Laddie is, as you might have guessed from his photograph, is a West Highland White Terror - oops!- I mean Terrier. [Small joke.] He has been a Service Dog for eight of his eleven years. He is also a Velcro Dog ... we are a Team and wherever I am, there he is. I am god; he is dog. That's the deal. It's always been that way with every dog I've owned, trained, worked with throughout my life.
I tell people that a dog is a dog until he bites you, then he is Mister Dog .
After the sudden death of the dog I'd owned before Laddie came into my life, everybody kept asking me, who had never been long without dogs and cats, if I was going to get another dog. "Not unless it weighs under two ounces," I joked.
It took another two years and an awful lot of research to narrow down a list of possible breeders and breeds that would be right for another canine companion, and for me.
A friend of mine had owned Westies and kept telling me how much fun" they were. I met my friend's Westie and took her out for walkies and examined Daisy very closely. I noticed her eyes. Something was not right. I brought her back to her home and informed my girlfriend, who herself could barely see as she was close to 90 years old herself, that she had better get Daisy to her Veterinarian immediately as I suspected that what I was looking at was cataracts. She hadn't noticed, but took Daisy back to her Breeder who had his Vet check her out and sure enough, she underwent eye surgery the following day and Daisy returned home about a month later, with clear eyes and in perfect health. Sadly, my friend died a few months later and Daisy was returned to her original breeder.

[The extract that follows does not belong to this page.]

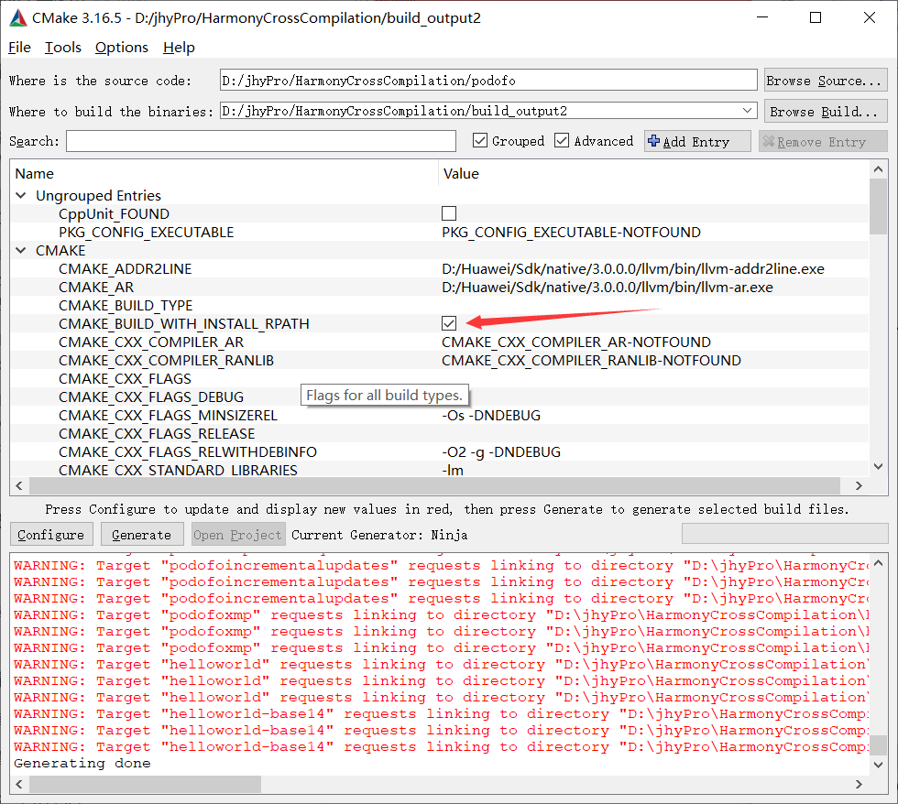Screen dimensions: 898x804
Task: Open the Options menu
Action: tap(120, 48)
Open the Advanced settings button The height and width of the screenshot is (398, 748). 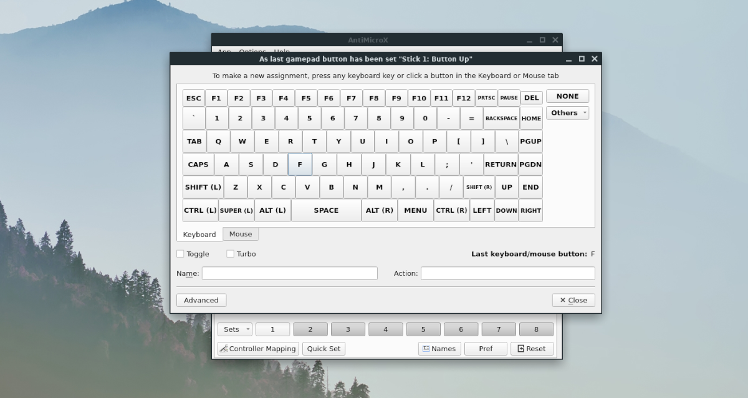201,300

I had fallen for Daisy, which rather narrowed my list of a possible new companion to that one breed.
Laddie was from a litter of pups and I chose him basically for two reasons:
1) sound health, and 2) no less important, his temperament.
I hadn't wanted a male puppy as most of my dogs had been female, but he was the one.
I knew he was going to be 'a dog with a job', as were all my dogs, so he had to have an incorruptible temperament and be a follower, not a leader. There's only room for one of those in my life with dogs, and I am it. So while he was not 'showy', and maybe a little larger than the other pups, we actually chose each other.
It was the best choice I've ever made concerning dogs. He is spectacular in every way imaginable and a few I had never imagined. That's saying a whole lot because I've owned some superb and magnificent dogs in my life.